My conservative friends have taken to calling Liberals against Torture “pro-Terrorist” and add Facebook memes of ISIS severing heads of American hostages or images of bodies falling from the World Trade Center to justify American Government sanctioned torture often of innocents in Iraq. Some point to those civilians killed by Drone strikes under Obama’s leadership while failing to address the vast numbers of Iraqi civilians killed from 2003 to 2009. One conservative made a bold statement on Facebook that all Muslims want to kills us.
The question is quite simple; should Obama pardon Bush and Cheney for war crimes?
They would not accept pardons – Bush and Cheney are men of honor.
Well, i think for the political middle the torture stuff doesn’t helped Democrats get these people. Basically, the Democrats lost some of the midwest which is a swing part of the US. I actually don’t mine Obama care and know of a childless single person that benefited from it in Arizona. The Dems have to get a program where people can advance and support tax breaks for self-employ people in the maker movement. I see a trend where people can make products and sell them more. I agree giving tax breaks to the Kochs and so worth will not always create jobs. Being in the middle I take a different view. FDR had several Japanese in Orange County moved inland during World Ware 2, there situation took years to compensate.

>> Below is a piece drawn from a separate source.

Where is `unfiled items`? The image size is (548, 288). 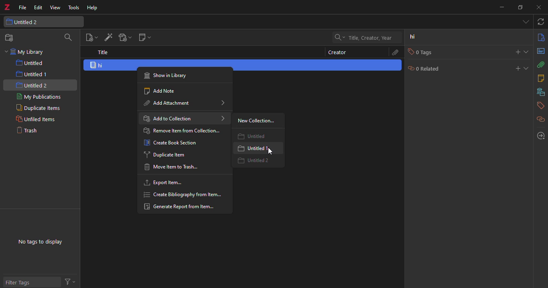 unfiled items is located at coordinates (33, 120).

Still blaming the prior Administration for current failures.
What is next? digging up Truman body and sending it to Japan to stand trial for weapons and mass destruction and mass murder?
As well the prior administration should be blamed. Bush supporters were blaming Clinton for Bush failures till almost the day Bush left office.
When Bush supporters take responsibility for the disasters Obama was forced to inherit there might some reconciliation.
Conservative want to have it every possible way: complain about the deficit while ignoring everything their party did to create it (Medicare Part D, two unfunded wars, TARP, earmarks galore, tax cuts up the wazoo, irresponsible regulatory and monetary policies that created the recession that created the deficit, etc.), illogically insisting that tax cuts are a necessary part of deficit reduction, and never proposing any specific spending cuts.
Fortunately someone like Obama was up to the task of cleaning up the mess.
I am definitely in the “yes” column on this one. Pardoning Bush, Cheney, and the others implicated is the only way to preserve the pretense of the rule of law. We need to mark it down in the history book, clearly, that what was done was wrong and illegal. We aren’t going to hold them accountable, so that’s the best we can aim for IMO.